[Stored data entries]
_ _ _ _ _ _ _

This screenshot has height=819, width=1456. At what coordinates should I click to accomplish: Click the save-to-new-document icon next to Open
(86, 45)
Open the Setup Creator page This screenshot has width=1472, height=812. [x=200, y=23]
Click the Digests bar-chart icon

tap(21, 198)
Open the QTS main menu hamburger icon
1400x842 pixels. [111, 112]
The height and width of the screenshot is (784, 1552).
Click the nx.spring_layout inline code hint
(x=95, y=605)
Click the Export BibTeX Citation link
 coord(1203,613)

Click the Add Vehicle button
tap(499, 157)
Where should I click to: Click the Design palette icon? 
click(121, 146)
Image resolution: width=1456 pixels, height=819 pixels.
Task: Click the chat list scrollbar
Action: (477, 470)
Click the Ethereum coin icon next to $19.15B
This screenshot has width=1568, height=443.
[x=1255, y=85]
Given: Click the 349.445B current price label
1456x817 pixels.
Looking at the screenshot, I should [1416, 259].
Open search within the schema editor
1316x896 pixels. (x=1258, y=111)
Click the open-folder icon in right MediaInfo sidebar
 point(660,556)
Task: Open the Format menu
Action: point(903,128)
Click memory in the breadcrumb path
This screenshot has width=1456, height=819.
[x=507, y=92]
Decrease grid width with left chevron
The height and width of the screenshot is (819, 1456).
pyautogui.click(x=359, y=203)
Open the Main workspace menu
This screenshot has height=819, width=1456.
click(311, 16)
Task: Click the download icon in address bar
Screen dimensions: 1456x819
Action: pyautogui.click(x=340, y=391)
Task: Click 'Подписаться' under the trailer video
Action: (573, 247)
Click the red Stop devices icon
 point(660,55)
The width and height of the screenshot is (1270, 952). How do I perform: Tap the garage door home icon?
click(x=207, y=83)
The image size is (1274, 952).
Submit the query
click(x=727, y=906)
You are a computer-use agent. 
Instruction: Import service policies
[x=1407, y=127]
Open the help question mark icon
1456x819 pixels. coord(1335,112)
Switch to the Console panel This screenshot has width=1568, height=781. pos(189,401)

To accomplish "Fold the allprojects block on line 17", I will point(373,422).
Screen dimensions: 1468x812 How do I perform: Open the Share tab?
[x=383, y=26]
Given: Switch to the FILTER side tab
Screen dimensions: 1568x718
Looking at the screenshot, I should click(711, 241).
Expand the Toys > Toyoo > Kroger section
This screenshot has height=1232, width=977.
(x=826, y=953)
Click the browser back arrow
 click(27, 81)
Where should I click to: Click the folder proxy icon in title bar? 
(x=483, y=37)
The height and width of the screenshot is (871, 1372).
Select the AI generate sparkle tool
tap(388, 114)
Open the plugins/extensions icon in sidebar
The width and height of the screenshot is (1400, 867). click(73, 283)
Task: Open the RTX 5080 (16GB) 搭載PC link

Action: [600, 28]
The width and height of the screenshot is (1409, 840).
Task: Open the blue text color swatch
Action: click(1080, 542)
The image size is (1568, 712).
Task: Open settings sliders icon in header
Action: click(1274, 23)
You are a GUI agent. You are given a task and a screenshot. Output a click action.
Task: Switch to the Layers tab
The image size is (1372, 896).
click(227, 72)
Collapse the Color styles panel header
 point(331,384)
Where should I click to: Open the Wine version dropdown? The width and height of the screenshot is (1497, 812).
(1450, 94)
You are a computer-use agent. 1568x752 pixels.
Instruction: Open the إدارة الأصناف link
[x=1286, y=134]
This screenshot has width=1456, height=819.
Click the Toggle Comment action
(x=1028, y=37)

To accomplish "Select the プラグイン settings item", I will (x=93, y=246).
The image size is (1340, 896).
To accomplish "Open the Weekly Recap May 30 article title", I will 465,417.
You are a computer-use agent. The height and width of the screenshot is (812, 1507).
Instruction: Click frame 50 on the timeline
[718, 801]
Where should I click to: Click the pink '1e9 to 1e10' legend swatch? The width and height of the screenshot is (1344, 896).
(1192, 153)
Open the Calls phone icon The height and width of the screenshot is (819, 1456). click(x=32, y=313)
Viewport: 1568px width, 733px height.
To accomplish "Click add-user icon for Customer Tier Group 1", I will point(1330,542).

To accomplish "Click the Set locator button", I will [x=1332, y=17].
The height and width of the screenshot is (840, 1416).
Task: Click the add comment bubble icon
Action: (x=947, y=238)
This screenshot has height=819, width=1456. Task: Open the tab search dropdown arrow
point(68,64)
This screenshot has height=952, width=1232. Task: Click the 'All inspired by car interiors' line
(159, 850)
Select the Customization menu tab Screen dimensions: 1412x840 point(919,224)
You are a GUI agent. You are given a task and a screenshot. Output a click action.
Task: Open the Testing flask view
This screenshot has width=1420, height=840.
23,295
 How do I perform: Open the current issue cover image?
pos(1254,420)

_ _ _ _ _ _ _

**TASK TO COMPLETE**
Across the records, count the lines that contain the word "computer" and give that figure alone.

**ANSWER TO THIS TASK**
3